Appetite for roads strong: Transurban

Transurban believes the private sector is still willing to dip into its pockets to help fund multibillion-dollar roadways despite the litany of failed private-public toll road projects in recent years.

Transurban believes the private sector is still willing to dip into its pockets to help fund multibillion-dollar roadways despite the litany of failed private-public toll road projects in recent years.

In making the case, it pointed to its agreement for the "basic funding" as part of its unsolicited proposal to build an eight-kilometre toll road between the F3 and M2 roads in northern Sydney. The construction costs of the new motorway link total $2.65 billion.

"Projects such as this demonstrate the ability of the private sector to bring capital to the table to address major infrastructure projects," chairman Lindsay Maxstead told shareholders on Thursday.

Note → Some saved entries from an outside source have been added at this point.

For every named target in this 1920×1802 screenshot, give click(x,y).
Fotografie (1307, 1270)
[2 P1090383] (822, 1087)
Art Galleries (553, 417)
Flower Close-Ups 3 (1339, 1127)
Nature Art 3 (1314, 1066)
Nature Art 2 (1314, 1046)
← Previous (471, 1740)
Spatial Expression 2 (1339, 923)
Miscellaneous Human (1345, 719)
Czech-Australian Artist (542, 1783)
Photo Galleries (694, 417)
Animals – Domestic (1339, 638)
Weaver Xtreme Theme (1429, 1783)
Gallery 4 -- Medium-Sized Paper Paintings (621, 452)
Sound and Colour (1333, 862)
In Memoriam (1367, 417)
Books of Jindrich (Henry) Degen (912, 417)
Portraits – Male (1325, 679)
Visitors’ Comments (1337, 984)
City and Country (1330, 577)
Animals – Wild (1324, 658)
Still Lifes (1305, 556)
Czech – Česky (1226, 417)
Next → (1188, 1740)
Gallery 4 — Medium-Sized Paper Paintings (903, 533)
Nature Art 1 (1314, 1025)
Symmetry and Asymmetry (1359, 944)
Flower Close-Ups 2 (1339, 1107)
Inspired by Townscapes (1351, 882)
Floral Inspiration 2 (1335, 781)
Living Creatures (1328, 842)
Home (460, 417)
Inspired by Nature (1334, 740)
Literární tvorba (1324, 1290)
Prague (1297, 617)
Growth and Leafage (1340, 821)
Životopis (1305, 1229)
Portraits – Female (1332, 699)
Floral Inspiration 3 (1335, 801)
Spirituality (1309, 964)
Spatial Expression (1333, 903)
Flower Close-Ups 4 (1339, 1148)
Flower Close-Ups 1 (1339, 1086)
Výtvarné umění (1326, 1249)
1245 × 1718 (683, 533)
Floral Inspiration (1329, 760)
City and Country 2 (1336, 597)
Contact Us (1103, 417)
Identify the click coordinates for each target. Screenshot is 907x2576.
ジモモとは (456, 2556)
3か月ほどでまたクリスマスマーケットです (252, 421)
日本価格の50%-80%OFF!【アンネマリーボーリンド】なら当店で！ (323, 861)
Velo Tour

Transurban used its annual meeting in Melbourne to release a paper examining the funding models and options that governments could use to tap capital.

"A misconception has emerged in recent times that risk appetites for infrastructure development projects within the private sector have reduced to the point where patronage risk must be removed before the projects can attract private capital," Mr Maxstead said. "This is simply not true."

While it did not take part in the recent sales process for Brisbane's failed Clem7 tunnel, Transurban has indicated it is interested in buying the Cross City Tunnel under Sydney's CBD, which was placed in receivership last month.